News
--- Algorithmic Aspects of Data Science
Algorithmic Aspects of Data Science represent a rapidly growing area in Theoretical Computer Science and Data Science. Over the past two decades, Data Science has sparked a technological revolution across a wide range of scientific and industrial fields. Despite its widespread application, the theoretical foundations underlying its success remain partially unexplored. In this context, the Algorithmic Aspects of Data Science aim to investigate fundamental problems in Data Science from a theoretical perspective, focusing on the development of efficient algorithms with rigorous theoretical guarantees. My primary research topics in this area include Tensor Problems, Robust Statistics, and Clustering.

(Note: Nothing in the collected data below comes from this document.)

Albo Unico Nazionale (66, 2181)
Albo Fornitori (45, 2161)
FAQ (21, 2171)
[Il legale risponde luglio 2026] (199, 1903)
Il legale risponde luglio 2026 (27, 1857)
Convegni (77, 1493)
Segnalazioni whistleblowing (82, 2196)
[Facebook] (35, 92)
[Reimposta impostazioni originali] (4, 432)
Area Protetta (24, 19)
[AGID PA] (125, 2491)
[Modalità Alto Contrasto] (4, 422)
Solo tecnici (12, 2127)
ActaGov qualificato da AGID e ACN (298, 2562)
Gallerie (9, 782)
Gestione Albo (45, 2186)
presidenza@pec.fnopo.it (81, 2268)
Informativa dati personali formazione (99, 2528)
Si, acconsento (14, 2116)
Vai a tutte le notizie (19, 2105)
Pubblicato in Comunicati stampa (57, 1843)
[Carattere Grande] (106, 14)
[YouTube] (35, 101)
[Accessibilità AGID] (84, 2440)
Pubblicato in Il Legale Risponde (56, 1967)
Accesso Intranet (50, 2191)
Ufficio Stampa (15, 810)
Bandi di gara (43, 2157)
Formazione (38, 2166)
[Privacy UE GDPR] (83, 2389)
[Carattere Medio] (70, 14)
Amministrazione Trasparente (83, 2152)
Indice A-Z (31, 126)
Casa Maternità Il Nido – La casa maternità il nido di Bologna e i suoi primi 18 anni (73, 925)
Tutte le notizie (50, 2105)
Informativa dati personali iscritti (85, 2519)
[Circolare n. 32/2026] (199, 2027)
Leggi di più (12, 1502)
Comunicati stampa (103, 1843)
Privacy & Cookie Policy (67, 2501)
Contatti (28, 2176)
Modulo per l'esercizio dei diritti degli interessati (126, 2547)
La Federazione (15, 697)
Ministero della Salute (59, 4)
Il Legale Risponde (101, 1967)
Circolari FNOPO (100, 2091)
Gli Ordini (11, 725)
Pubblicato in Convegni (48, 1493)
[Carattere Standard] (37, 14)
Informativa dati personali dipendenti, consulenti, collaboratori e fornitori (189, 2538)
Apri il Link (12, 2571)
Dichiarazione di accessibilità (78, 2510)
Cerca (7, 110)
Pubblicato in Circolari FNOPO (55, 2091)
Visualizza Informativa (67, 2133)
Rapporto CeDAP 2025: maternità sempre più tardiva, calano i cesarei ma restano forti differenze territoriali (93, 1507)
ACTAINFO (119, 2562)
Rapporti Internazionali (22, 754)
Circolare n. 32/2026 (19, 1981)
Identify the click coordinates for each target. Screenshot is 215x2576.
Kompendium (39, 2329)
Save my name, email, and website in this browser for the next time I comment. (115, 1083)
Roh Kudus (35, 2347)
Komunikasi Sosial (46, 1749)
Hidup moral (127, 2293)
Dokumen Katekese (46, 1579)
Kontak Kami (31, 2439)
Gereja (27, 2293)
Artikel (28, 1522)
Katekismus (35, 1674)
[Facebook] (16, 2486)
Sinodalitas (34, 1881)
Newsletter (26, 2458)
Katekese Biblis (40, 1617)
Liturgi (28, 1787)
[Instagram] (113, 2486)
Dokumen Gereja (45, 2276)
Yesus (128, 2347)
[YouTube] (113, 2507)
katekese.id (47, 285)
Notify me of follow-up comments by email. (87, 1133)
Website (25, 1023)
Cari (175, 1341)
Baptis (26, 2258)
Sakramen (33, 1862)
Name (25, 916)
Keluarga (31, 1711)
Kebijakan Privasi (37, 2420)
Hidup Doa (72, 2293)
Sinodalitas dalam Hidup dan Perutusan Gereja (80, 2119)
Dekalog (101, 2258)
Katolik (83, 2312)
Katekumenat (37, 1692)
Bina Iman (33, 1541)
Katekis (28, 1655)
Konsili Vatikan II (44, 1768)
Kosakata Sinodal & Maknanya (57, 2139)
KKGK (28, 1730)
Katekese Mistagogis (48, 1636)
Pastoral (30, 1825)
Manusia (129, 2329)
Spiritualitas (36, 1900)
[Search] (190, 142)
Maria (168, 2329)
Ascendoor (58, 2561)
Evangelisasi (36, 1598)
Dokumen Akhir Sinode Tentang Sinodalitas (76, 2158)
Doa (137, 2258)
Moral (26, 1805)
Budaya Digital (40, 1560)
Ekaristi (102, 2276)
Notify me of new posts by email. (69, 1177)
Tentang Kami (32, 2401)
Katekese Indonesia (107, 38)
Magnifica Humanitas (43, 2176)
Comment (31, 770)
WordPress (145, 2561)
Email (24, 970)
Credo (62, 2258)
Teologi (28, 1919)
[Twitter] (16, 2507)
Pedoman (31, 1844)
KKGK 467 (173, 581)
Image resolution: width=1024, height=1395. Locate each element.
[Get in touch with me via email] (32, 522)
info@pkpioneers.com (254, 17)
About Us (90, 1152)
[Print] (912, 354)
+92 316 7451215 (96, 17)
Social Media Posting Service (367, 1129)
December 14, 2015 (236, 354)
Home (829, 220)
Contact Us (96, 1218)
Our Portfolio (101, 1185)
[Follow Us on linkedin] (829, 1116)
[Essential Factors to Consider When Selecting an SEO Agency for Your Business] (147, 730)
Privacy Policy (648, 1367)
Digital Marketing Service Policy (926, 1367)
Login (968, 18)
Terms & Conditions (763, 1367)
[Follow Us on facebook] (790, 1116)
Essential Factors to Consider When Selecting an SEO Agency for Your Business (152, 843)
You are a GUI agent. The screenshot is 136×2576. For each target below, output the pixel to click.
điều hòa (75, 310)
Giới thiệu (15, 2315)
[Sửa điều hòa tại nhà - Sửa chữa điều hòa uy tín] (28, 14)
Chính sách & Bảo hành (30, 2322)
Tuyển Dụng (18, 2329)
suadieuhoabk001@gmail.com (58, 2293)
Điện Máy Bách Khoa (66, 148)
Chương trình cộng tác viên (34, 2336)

--- Computational Geometry
Computational Geometry is a fundamental area in Theoretical Computer Science, where we investigate the combinatorial properties of geometric problems and develop efficient algorithms. I am focused on proximity problems, involving distances between geometric objects. For example, I have published many results for Voronoi diagrams. Voronoi diagrams lie at the heart of computational geometry and serve as an extremely important tools for proximity problems. Furthermore, I am also studying the k nearest neighbors problem, which have many applications in diverse areas including data science.
--- Algorithmic Applications in Eletronic Design Automation
Beyond developing algorithms in theoretical computer science, I am also interested in utilizing algorithmic techniques to address practical problems in electronic design automation (EDA). In the past, I have applied algorithmic techniques in computational geometry to physical design in EDA. For example, I have employed Voronoi diagrams to construct Rectilinear Steiner Trees. The students in this part of my research are expected to participate in industry-academia collaboration projects.